10.Bölüm: DAVET

En başından başla
                                    

"Öyle oturarak dikkatini çekemezsin." Dedi Aleda. "Onunla tanışmaya gitmeyeceksin, o seninle tanışmaya gelecek." İmkansızdı.

"O nasıl olacak? Bence yol yakınken Aleda alsın benim görevimi." Omuzlarım çökmüştü.

"Dik dur Efsa, bunu sen yapacaksın." Demir gerçekten dediğim dedik bir adamdı.

"Nasıl?" Aleda sırıtarak öne eğildi.

"Git ve çarp ona. Gerisi gelecek." Bunu yapamayacaktım. Adama baktım, çevresindekiler gitmişti, tek başındaydı. Etrafı seyrediyordu. İşim çok zor olacaktı.





Tamı tamına yarım saat olmuştu, adam benim olduğum yöne bile bakmamıştı. Burada oturarak onun ilgisinin çekemeyeceğimin farkındaydım. Demir gitmemi bekliyordu ama beni sıkıştırmakta istemiyordu. En sonunda Aleda dayanamadı ve öne eğildi hızla.

"Bak lavaboya gidiyor, sende git ve çarp ona. Yanlışlıkla olmuş gibi göster." Ellerim titriyordu çünkü bunun büyük bir görevin başlangıcı olacağını hissediyordum. Bunu yapmak istemiyordum, içimde kötü bir his vardı. İnsanlar canı yanacaktı bu işin sonunda.

Demir destek verircesine sıktı omzumu. İnanıyordu, yapacağıma. Ayağa kalktım, sırt dekoltem beni rahatsız ediyordu. Çıplak gibi hissediyordum. Masanın üstündeki çantamı aldım.

"Bana şans dileyin." Arkamı döndüm. Sırtımda bakışlarını hissediyordum, yapabilecek miyim merak ediyorlardı. Tabelalardan lavaboyu görmek zor olmamıştı. Aleda yanılmıyorsa buraya gelmişti. Durdum ve çantamdan telefonumu çıkardım. Kalbim heyecanın etkisiyle küt küt atıyordu ve ellerim terlemişti.

Oradaydı. Benim olduğum tarafa doğru yürüyordu. Kafamı hızla telefonuma eğdim. Sanki biriyle mesajlaşıyormuş gibi ellerimi ekranın üzerinde hareket ettirdim ve bende ona doğru yürümeye başladım. Yaklaşıyorduk git gide. Dar ve uzun koridorda sadece ikimiz vardık. Gözlerim telefondaydı ama çaktırmadan ona bakıyordum. Bana bakmıyordu, direk önüne bakıyordu. Neredeyse yan yana gelecektik. Tam yanımdan geçeceği sıradan ayağımı burkmuş gibi topuklu olan ayağımı yana çevirdim ve sendeledim elimde olmadan.

Numara yaparken gerçekten düşecektim ki sert kolu belimi tuttu. Bunu beklemiyordum. Gözlerimi kırpıştırarak karşımda beni tutan adama baktım. Yakından çok daha göz alıcıydı, bu adam bana bakmazdı ki. Göz gözeydik ve bir erkekle bu kadar yakın olmanın verdiği rahatsızlığı yaşıyordum. Ne o elini belimden çekiyordu ne de ben çekiliyordum. En sonunda ondan bir adım uzaklaştım. O da elini belimden çekti.

"Çok teşekkür ederim, siz olmasanız yere çoktan kapaklanmıştım." Kapaklanmıştım mı? Adam sanat adamıydı bende tam sokak ağzıyla konuşuyordum. Gülümsedi, gamzeleri vardı.

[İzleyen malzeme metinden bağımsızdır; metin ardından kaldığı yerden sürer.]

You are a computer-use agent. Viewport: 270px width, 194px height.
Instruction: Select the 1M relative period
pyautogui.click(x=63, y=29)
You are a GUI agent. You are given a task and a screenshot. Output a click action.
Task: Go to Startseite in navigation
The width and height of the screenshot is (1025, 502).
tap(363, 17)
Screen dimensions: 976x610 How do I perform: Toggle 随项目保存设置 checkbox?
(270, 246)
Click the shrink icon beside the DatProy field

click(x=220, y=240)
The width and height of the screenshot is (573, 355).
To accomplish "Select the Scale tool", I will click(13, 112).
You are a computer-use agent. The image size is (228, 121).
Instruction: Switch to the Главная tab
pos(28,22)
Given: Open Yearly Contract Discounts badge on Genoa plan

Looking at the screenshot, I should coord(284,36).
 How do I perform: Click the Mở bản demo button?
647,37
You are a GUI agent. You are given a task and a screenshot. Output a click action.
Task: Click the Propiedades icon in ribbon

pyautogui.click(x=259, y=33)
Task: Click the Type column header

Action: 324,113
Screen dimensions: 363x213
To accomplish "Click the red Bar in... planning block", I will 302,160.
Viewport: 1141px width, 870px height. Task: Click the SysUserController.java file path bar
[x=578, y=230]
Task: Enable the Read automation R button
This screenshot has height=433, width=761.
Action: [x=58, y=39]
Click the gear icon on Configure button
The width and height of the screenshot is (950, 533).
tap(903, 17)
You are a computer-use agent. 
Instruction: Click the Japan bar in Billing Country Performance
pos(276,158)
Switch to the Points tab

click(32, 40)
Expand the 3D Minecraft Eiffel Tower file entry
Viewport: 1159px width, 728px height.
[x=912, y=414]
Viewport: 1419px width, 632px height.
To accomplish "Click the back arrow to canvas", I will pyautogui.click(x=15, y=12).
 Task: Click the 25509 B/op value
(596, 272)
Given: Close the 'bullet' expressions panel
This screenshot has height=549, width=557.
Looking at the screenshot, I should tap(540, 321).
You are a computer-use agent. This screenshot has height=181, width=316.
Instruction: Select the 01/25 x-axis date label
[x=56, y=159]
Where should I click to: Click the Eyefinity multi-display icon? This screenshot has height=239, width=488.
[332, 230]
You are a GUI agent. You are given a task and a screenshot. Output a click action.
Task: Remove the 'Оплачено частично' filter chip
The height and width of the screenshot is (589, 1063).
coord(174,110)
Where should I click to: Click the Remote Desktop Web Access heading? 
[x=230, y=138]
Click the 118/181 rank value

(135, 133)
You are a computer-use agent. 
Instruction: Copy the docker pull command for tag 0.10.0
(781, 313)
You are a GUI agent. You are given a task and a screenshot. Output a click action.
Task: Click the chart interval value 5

"Her gün güzel bir kadını düşerken tutmuyorum." Güzel kadın demişti, bana demişti, güzel demişti. Şaşkınlıkla yutkundum. Tebessüm etmeye çalıştım tabi gerginlikten ne kadar yapabiliyorsam. Heyecanımı ve korkumu belli etmemeye çalışıyordum ama elimde değildi.

"Topuklu ayakkabılara pek alışık değilimdir." Elini uzattı yüzündeki muhteşem gülümsemeyle.

"Ben Ali Çetinler." Biliyordum çok iyi biliyordum hemde. Bende elimi uzattım ama tutmak yerine dudaklarına götürüp öptü. Tamam belki de adam kız düşkünüydü, o yüzde bana da yakın davranıyordu.

"Efsa Keskin." Elimi çektim elinden. "Babanızı tanıyordum, başınız sağolsun." Şaşkınlıkla kırpıştırdı gözlerini.

"Teşekkürler. Acaba babamı nereden tanıdığını sorabilir miyim?" Bakışları üstümde gezindi, süzdü beni çaktırmamaya çalışarak. Sanırım hatırlamaya çalışıyordu.